Segment Open

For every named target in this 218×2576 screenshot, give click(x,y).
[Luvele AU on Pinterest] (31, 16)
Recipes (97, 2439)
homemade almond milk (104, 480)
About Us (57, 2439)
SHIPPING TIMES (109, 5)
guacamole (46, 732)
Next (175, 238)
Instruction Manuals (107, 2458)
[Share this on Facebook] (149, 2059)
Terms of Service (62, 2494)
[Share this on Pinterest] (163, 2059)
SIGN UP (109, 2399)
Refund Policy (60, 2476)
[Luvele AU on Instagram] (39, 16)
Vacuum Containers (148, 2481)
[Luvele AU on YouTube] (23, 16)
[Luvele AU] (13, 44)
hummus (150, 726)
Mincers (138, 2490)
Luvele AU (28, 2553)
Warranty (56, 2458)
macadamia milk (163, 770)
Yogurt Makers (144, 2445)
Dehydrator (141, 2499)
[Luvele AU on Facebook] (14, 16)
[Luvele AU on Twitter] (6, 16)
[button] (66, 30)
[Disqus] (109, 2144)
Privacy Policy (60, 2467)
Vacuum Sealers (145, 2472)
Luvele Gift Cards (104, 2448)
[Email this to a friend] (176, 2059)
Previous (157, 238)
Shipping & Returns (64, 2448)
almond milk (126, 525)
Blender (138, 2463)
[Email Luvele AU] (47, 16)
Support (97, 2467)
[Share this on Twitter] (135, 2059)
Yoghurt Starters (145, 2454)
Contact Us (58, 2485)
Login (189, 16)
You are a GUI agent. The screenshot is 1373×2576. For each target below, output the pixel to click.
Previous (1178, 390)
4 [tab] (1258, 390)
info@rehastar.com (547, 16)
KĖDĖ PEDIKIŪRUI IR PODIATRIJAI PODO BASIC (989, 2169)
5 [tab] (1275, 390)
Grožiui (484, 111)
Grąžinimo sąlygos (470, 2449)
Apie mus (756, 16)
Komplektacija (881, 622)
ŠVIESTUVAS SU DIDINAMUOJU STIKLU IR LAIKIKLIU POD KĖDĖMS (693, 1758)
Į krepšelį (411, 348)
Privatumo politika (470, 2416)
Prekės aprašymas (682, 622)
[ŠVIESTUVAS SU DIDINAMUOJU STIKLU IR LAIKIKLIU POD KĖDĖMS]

Segment Closed

Please copy, exactly as written, every line in the listing above from the line with "Luvele AU (28, 2553)" up to and including the line with "Vacuum Sealers (145, 2472)".

Luvele AU (28, 2553)
Warranty (56, 2458)
macadamia milk (163, 770)
Yogurt Makers (144, 2445)
Dehydrator (141, 2499)
[Luvele AU on Facebook] (14, 16)
[Luvele AU on Twitter] (6, 16)
[button] (66, 30)
[Disqus] (109, 2144)
Privacy Policy (60, 2467)
Vacuum Sealers (145, 2472)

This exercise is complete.